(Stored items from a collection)
►

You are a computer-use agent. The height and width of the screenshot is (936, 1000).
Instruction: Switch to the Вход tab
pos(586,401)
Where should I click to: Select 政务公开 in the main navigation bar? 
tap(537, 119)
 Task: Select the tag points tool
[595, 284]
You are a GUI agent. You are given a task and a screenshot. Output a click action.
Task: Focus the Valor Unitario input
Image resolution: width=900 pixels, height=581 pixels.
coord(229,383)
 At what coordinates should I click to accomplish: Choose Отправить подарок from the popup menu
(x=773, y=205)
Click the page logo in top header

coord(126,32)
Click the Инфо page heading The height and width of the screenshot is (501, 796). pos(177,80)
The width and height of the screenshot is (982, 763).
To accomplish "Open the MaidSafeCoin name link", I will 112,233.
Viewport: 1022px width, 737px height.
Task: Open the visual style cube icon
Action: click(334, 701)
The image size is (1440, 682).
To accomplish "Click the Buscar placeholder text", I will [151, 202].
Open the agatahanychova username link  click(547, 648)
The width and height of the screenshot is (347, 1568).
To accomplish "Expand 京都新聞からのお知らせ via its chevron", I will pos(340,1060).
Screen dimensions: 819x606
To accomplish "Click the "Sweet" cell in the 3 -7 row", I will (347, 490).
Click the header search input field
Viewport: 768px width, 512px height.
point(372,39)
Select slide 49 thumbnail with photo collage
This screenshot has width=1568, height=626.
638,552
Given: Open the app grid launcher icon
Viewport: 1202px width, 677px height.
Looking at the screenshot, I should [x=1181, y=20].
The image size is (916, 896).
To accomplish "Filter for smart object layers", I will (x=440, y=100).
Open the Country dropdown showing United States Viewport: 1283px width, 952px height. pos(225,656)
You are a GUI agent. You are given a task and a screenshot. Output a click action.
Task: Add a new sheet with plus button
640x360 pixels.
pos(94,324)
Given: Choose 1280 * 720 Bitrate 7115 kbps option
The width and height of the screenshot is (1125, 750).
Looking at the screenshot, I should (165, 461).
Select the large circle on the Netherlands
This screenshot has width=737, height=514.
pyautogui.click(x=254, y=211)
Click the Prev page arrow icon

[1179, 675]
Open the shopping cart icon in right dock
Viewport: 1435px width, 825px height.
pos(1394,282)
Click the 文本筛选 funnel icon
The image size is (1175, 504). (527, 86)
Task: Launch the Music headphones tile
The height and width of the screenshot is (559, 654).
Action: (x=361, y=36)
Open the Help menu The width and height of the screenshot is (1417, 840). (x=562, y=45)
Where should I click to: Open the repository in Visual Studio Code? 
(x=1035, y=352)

◄

* **Task to carry out**: The expected output is the exact run of lines from the start of the entries through the line with "Screen dimensions: 819x606", inclusive.

* **Answer to the problem**:
You are a computer-use agent. The height and width of the screenshot is (936, 1000).
Instruction: Switch to the Вход tab
pos(586,401)
Where should I click to: Select 政务公开 in the main navigation bar? 
tap(537, 119)
 Task: Select the tag points tool
[595, 284]
You are a GUI agent. You are given a task and a screenshot. Output a click action.
Task: Focus the Valor Unitario input
Image resolution: width=900 pixels, height=581 pixels.
coord(229,383)
 At what coordinates should I click to accomplish: Choose Отправить подарок from the popup menu
(x=773, y=205)
Click the page logo in top header

coord(126,32)
Click the Инфо page heading The height and width of the screenshot is (501, 796). pos(177,80)
The width and height of the screenshot is (982, 763).
To accomplish "Open the MaidSafeCoin name link", I will 112,233.
Viewport: 1022px width, 737px height.
Task: Open the visual style cube icon
Action: click(334, 701)
The image size is (1440, 682).
To accomplish "Click the Buscar placeholder text", I will [151, 202].
Open the agatahanychova username link  click(547, 648)
The width and height of the screenshot is (347, 1568).
To accomplish "Expand 京都新聞からのお知らせ via its chevron", I will pos(340,1060).
Screen dimensions: 819x606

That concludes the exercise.